Por favor, responde estas preguntas sobre el artículo de las despedidas y numera las respuestas del mismo modo:
1. ¿Quién es el autor de Madres e hijos?
2. ¿Cómo se titula la nueva novela de Delphine De Vigan?
3. ¿Qué hace que la necesidad del último adiós vuelva hoy a estar en primer plano?

TEXTO DE LECTURA:
--

Las ceremonias íntimas del adiós
Las gratitudes, nueva novela de Delphine De Vigan, y Madres e hijos, de Theodor Kallifatides, se centran en el instante irrepetible de la última despedida, cuando las palabras parecen encontrar sus límites
V. B.
Dufour
Ante la cercanía de la muerte, el acto de la despedida se vuelve un momento trascendental. Hoy, con la pandemia, la necesidad de ese último adiós vuelve a estar en primer plano. La gratitud, el afecto, las cuestiones pendientes, los deseos incumplidos, todo parece confluir en ese instante final. Y aun así, es difícil transitarlo, las palabras se desvanecen ante lo indecible de la vivencia. La literatura acepta el desafío y aborda el tema, una y otra vez, en la búsqueda de dar forma a un lenguaje capaz de hacer posible la experiencia del adiós.

--

Registros de datos almacenados

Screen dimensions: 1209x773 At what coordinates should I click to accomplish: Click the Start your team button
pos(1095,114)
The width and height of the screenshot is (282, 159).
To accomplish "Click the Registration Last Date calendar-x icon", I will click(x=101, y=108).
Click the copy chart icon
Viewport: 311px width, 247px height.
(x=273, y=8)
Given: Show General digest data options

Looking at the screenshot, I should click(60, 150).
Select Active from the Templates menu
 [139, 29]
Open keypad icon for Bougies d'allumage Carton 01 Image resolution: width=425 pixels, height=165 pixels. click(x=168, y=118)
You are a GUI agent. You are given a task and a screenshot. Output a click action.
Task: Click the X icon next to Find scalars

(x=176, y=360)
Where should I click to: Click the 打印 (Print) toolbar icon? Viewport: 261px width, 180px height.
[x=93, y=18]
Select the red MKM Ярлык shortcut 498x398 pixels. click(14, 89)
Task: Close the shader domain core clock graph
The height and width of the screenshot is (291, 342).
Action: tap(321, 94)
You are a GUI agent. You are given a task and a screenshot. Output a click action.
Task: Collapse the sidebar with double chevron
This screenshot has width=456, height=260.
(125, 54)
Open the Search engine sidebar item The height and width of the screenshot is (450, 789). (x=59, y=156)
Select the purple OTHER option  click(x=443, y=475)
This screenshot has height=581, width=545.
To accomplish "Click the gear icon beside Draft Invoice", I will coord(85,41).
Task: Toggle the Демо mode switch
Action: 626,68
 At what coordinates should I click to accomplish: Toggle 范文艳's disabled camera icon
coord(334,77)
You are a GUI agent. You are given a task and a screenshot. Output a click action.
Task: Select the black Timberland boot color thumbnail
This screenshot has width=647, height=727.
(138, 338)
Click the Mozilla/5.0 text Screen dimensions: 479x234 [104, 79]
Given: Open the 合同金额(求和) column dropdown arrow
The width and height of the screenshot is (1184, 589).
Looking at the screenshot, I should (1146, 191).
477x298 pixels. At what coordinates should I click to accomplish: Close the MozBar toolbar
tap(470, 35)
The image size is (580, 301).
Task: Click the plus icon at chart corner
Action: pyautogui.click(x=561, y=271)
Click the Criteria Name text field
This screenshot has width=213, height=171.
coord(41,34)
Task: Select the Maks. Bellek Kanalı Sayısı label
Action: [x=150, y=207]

--

RESPUESTA:
1. Theodor Kallifatides.
2. Las gratitudes.
3. La pandemia.